Scaramuzza, nome d’arte di Marco Scaramuzza, è un cantautore che trova vita a Venezia, in una casa a Cannareggio. Nelle sue canzoni c’è un’attenta ricerca testuale, in grado di creare immagini evocative e rappresentative. L’artista si propone di muoversi trasversalmente tra diversi generi musicali. Con una fusione di suoni acustici ed elettronici, la voce diventa il filo conduttore che unisce il tutto. Per l’occasione, abbiamo deciso di intervistarlo per scoprire di più su il suo ultimo viaggio emotivo e musicale.

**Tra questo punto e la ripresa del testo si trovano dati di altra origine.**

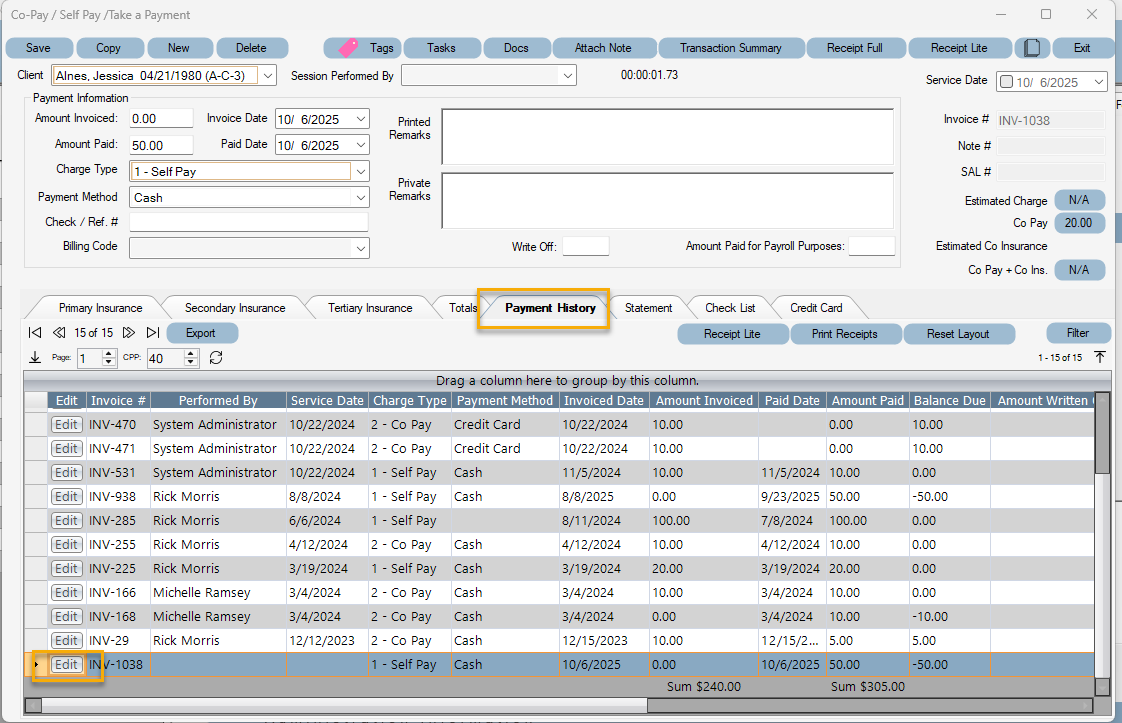The image size is (1122, 723).
Task: Open the Statement tab
Action: [x=648, y=308]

Intervista a Scaramuzza su “AMEVOX”

Nei tuoi brani si ha la sensazione che ogni suono, anche il più piccolo respiro o rumore ambientale, sia lì per una ragione precisa. Hai mai pensato alla tua musica come a un sistema vivente, in cui ogni elemento – anche il silenzio – partecipa alla narrazione?

Assolutamente sì. Per me la musica è un organismo vivo, dove ogni suono, respiro o silenzio ha un ruolo preciso. Questi dettagli creano un dialogo continuo tra emozioni e sensazioni, rendendo l’ascolto un’esperienza immersiva. L’assenza di suono diventa uno spazio di respiro, fondamentale quanto le note. Così la narrazione si fa più profonda e autentica.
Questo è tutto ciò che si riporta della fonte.